Toutes ces mesures devant avoir pour effet de relancer efficacement la croissance, lutter efficacement contre le chômage, et de réduire les inégalités qui aujourd'hui sont très marquées.
Sa conception de « l'Ouverture » et de la « Liberté » ne lui interdisent pas non plus ces choses. En matière « d'Ouverture », la droite gaulliste préfère aider les habitants des pays pauvres par des aides pour qu'ils développent leur propre appareil productif, plutôt qu'en permettant à certains habitants des pays pauvres de venir s'intégrer dans l'appareil productif français pour pas cher, surtout lorsque cette immigration est instrumentalisée par le patronat pour maintenir des salaires au plancher, et aggrave une situation de chômage de masse.
La gauche radicale.
Partis de gauche radicale : Mouvement Républicain et Citoyen (Chevènement), Mouvement Politique d'Éducation Populaire (Nikonoff).

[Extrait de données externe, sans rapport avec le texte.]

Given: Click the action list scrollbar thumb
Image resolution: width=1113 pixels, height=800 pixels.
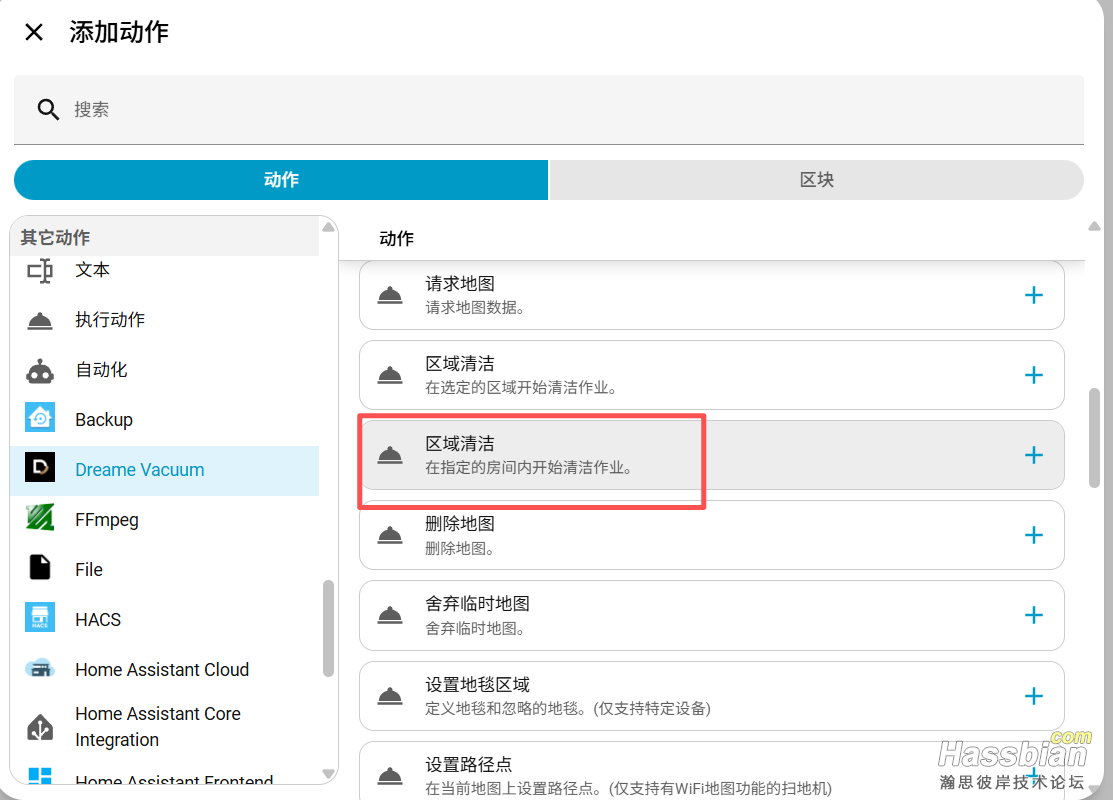Looking at the screenshot, I should click(1094, 437).
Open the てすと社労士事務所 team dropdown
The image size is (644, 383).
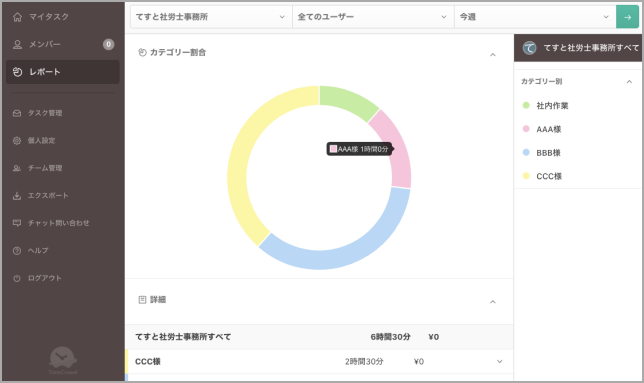point(211,17)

Partis qui donnent parfois l'impression d'appartenir à la gauche radicale : « aile gauche » minoritaire du PS (Montebourg, Hamon), Parti de Gauche (Mélenchon), Parti Communiste (Laurent).

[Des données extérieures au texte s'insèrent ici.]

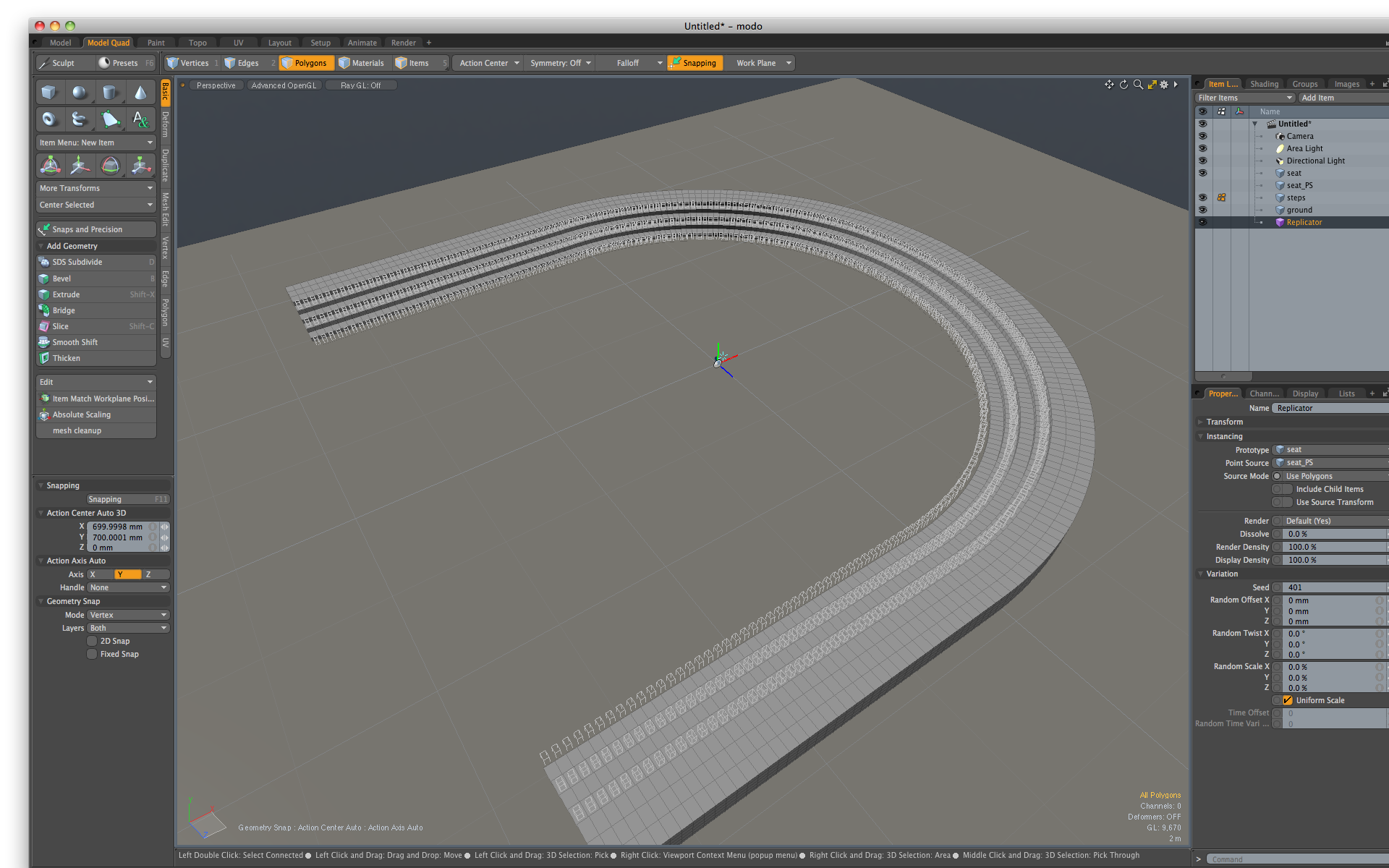Hide the Camera item visibility eye
Viewport: 1389px width, 868px height.
point(1202,136)
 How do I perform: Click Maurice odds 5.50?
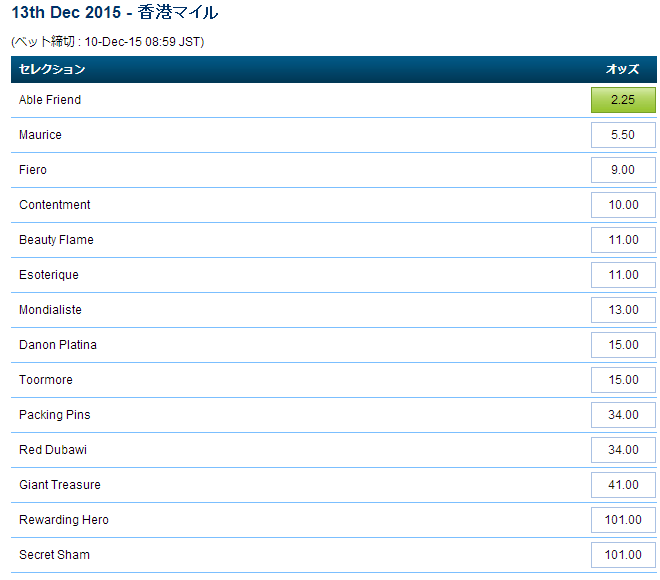[x=623, y=135]
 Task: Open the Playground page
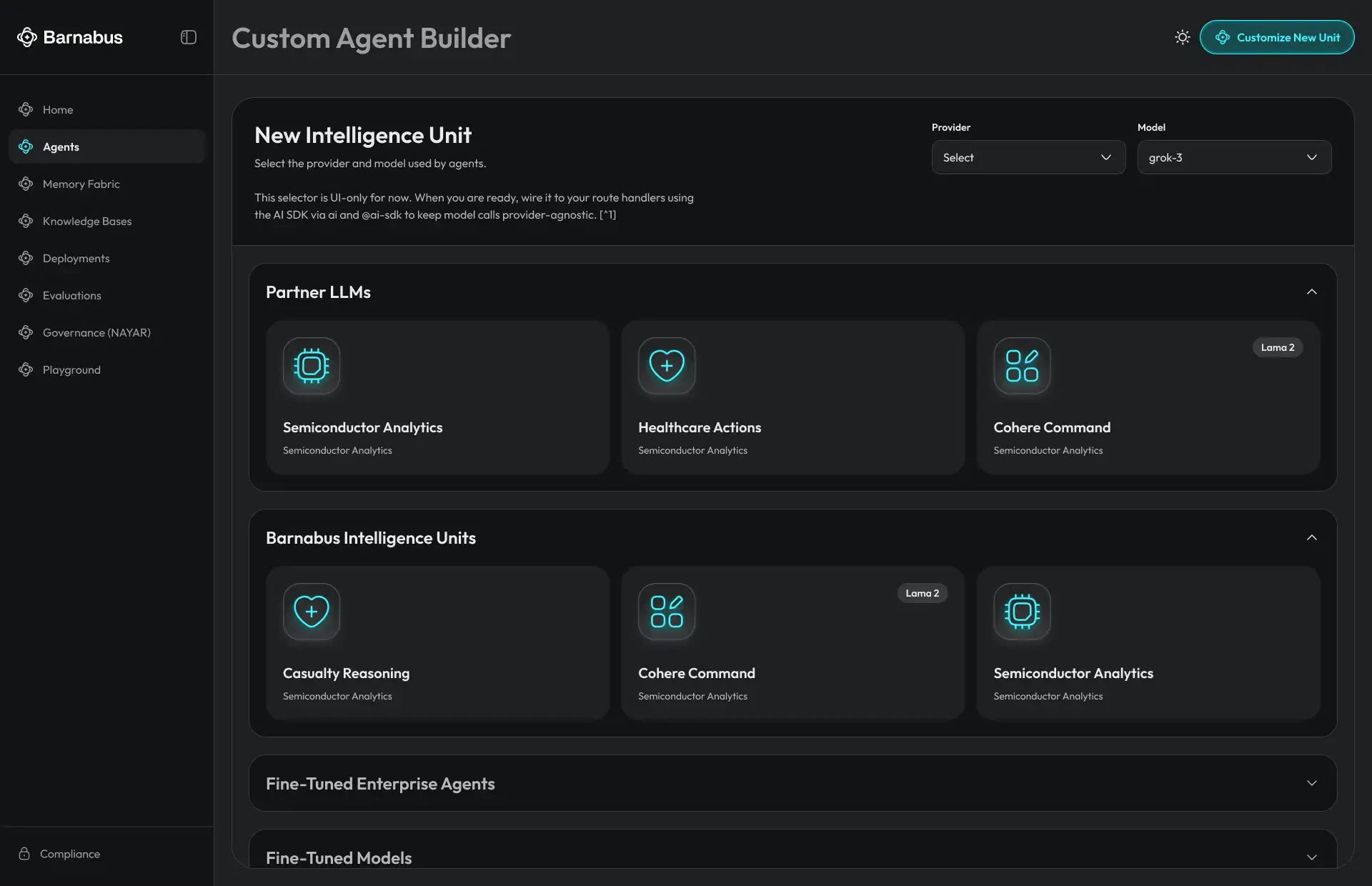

Comme la gauche modérée et l'extrême gauche, la gauche radicale veut réaliser les conditions du bonheur des français, et donc lutter contre le chômage et les inégalités.
Mais contrairement à ces deux autres courants de la gauche, la conception qu'elle a de « l'Europe », de « l'Ouverture », et de la « Liberté » ne lui commandent pas de faire le contraire de la poursuite de cet objectif très terrestre de « changer la vie » des français. Comme l'extrême gauche, elle ne conçoit jamais la « Liberté » de manière néo-libérale. Et elle est prête à faire à peu près tout ce que la droite gaulliste est prête à faire, parfois quand même avec moins de franchise, plus de négociations ou de flou : protectionnisme, politique monétaire keynésienne, règlementations, interventions de l'Etat voire nationalisations, réforme profonde voire sortie de l'euro. Elle a tout de même plus de mal que la droite gaulliste à voir l'immigration comme un possible instrument de maintien des salaires au plancher et facteur d'aggravation d'une situation de chômage de masse.
Par rapport à la droite gaulliste, elle a aussi un projet de partage de la richesse entre salariés et détenteurs du capital qui soit plus en faveur des salariés, et elle est prête à taxer un peu plus les plus riches. Un projet qui plait à la gauche radicale est aussi celui des entreprises coopératives : permettre aux travailleurs qui en sont capables et le veulent, de posséder eux-mêmes, de manière collective, les entreprises dans lesquelles ils travaillent, et de gouverner de manière démocratique ces entreprises.